Different league, honestly. AdSense pays more if you can get approved, but they’re also more likely to ban you randomly (which is what happened to me with my old network). ClickBank is more forgiving. AdSense is the premium option, ClickBank is the reliable backup. I’d use both if I could.
2. How long until I make money?
My first payment took 3 weeks. But I had 55k monthly pageviews to work with. If you’re smaller, expect 1-2 months minimum. The $100 minimum payout is your real bottleneck, not approval time.
3. Will they ban me for no reason?
Not in my experience. They’re strict about guidelines, but they communicate. If you’re breaking rules, they tell you first. They don’t ghost.
4. What if my traffic is mostly from India?
Your earnings will be low. Like, really low. My India traffic makes less than a quarter of what my US traffic makes. If that’s your main market, ClickBank will be depressing. Look for networks that specifically focus on emerging markets.
5. Can I run ads on every page?
You can, but you shouldn’t. They have guidelines about density. I run ads on about 60% of my pages, concentrated on longer articles. Too many ads kills UX and they’ll notice.
6. What’s the approval process actually like?

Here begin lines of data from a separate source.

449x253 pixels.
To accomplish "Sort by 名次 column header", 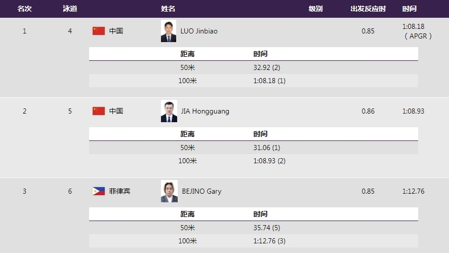I will [24, 9].
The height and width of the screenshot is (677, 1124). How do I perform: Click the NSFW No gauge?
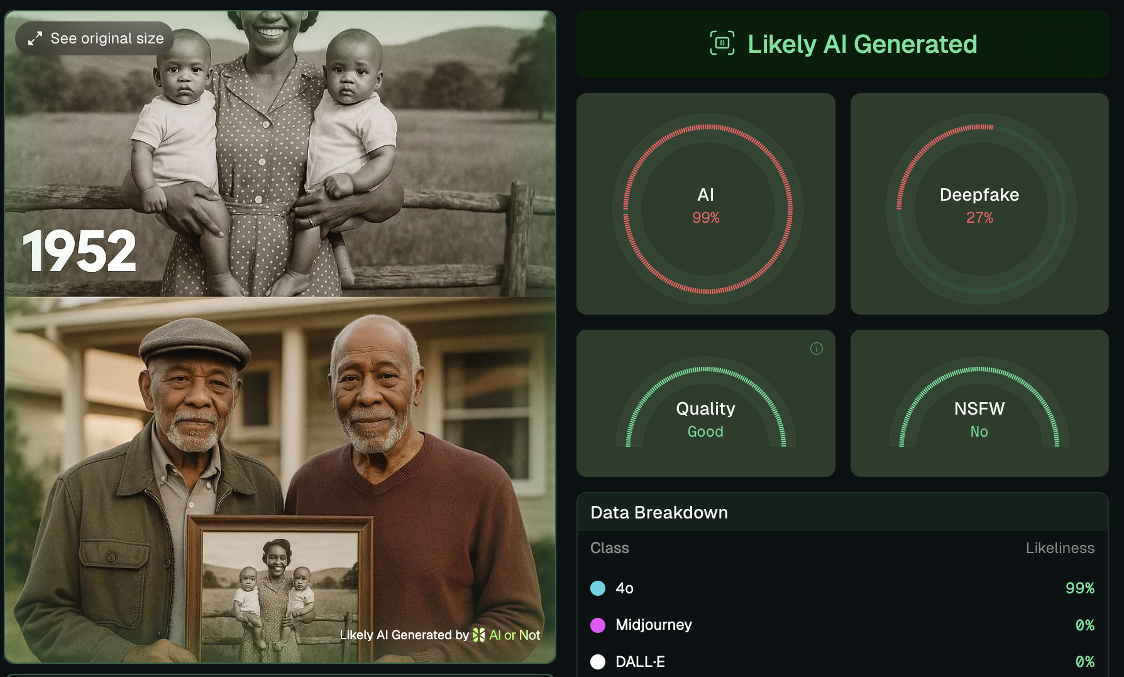(x=979, y=403)
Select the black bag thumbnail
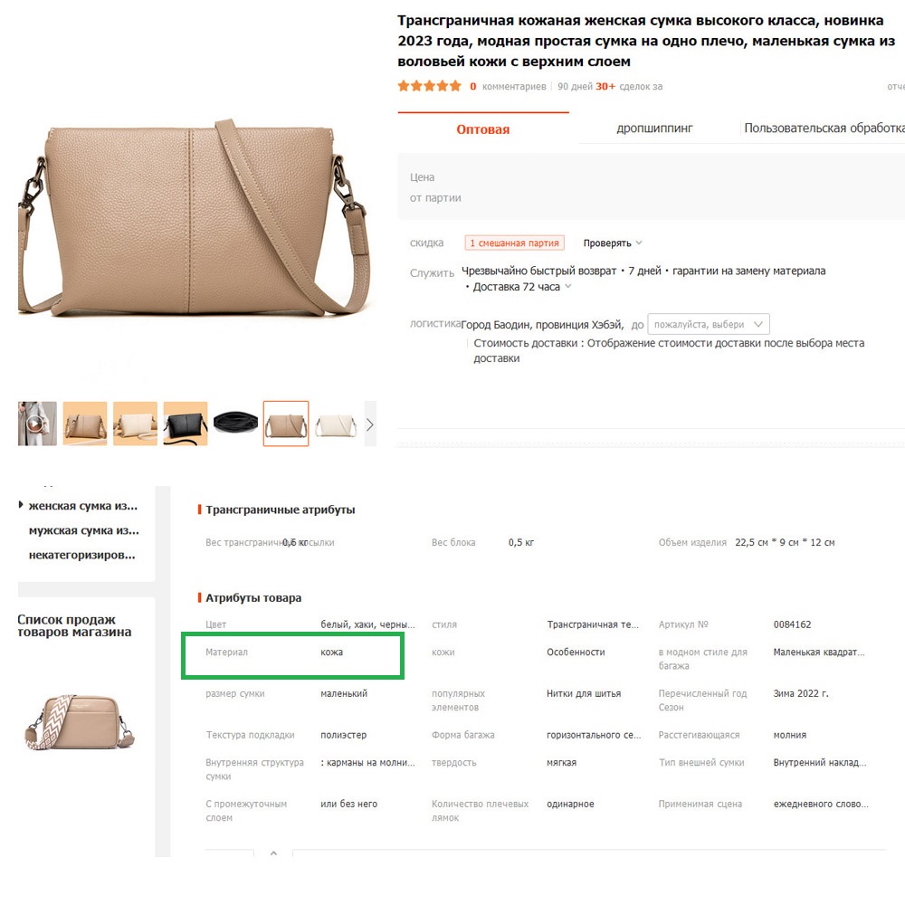The image size is (905, 905). tap(186, 424)
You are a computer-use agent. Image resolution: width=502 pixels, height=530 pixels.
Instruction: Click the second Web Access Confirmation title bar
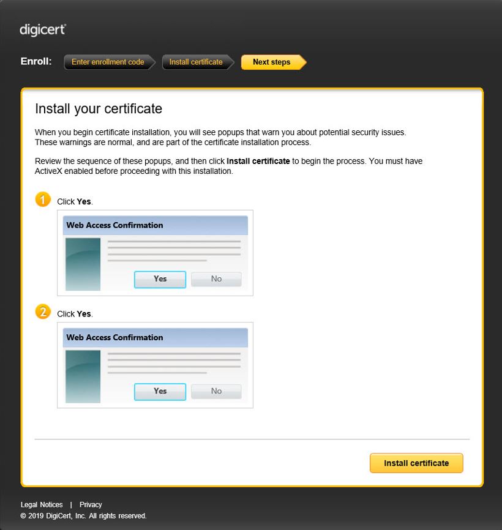[x=155, y=337]
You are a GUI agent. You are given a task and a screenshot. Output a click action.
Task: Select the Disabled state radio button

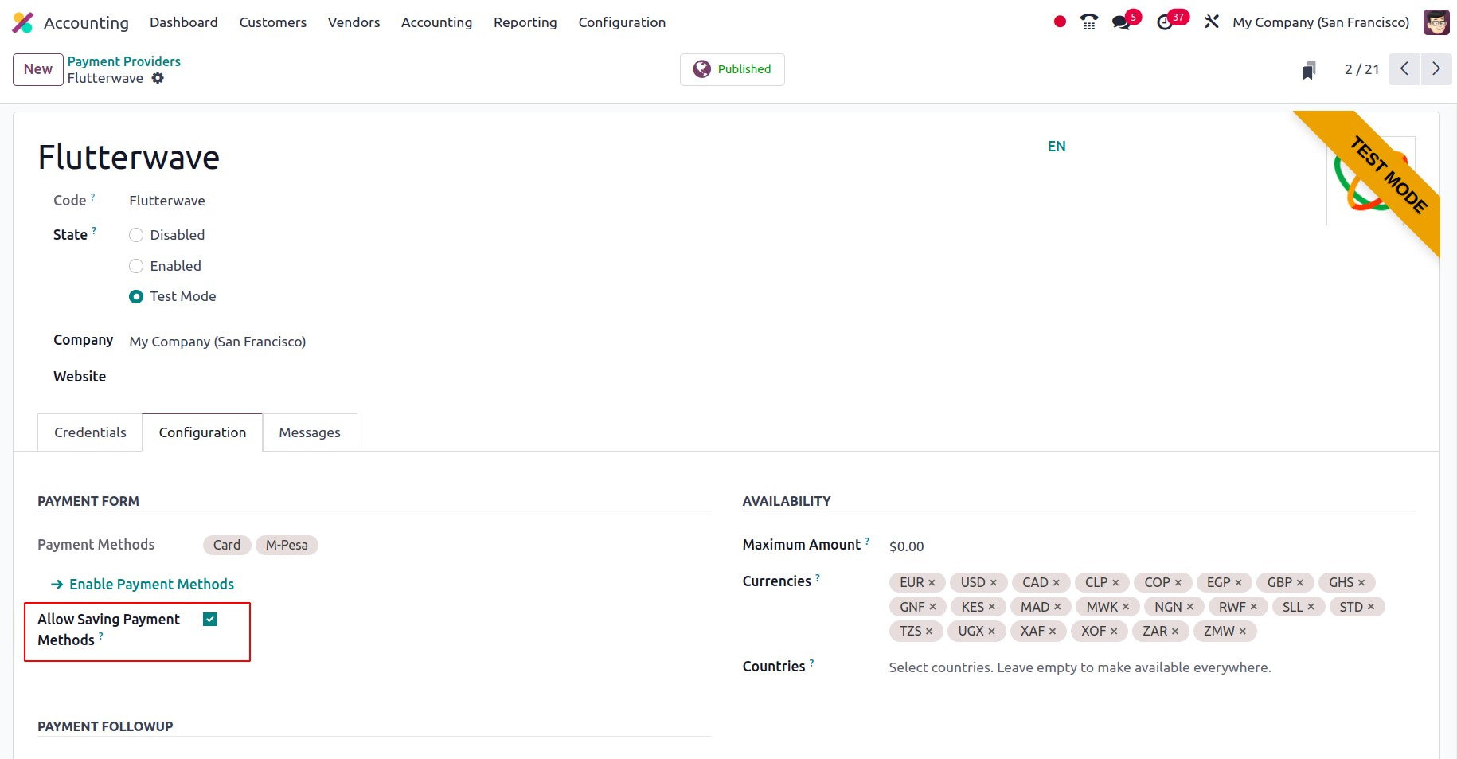pos(136,235)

Easy. They check that your site isn’t spam, that it has actual content, and that it’s not in a restricted category. If you have a real site with real articles, you’ll get approved. I was approved in 4 days.
7. Can I use ClickBank with other ad networks at the same time?
Yeah, you can use it alongside AdSense, Mediavine, whatever. I’m running ClickBank and a couple other networks simultaneously. Just don’t run competing ads in the same space.
8. How do I actually increase my earnings?
Get more traffic first. That’s it. Honestly. Everything else is secondary. Once you’re getting consistent pageviews, optimize placement. Native ads worked best for me. Test and iterate. But more traffic = more money. That’s the fundamental truth.
My Honest Rating: 7.5 Out of 10
Here’s why that’s a 7.5 and not an 8 or 9: ClickBank is reliable and legit, but they’re not going to make you rich. They’re the network you turn to when you need stability and consistency. They pay decently but not amazingly. They’re easy to work with but don’t offer much guidance.
For someone like me – someone who got burned by another network and needed something solid – they’re perfect. 8/10. But for someone looking for maximum earnings? They’ll feel mediocre. 7/10.
So 7.5 feels fair. It’s a good network. Not great, but good. Reliable. Fair. That’s ClickBank.
After 14 months of using them, I’m sticking around. I’ve made $1,247 total across my sites. That’s not a fortune, but it’s real money from a real network that hasn’t screwed me once. In 2026, that feels worth keeping.
Disclosure: Some links in this post may be affiliate links. I earn a small commission if you sign up through my referral link, but it doesn’t cost you extra. This review is based on my actual experience and I’m not being paid by ClickBank to write positive things. These are genuinely my results and my honest opinions.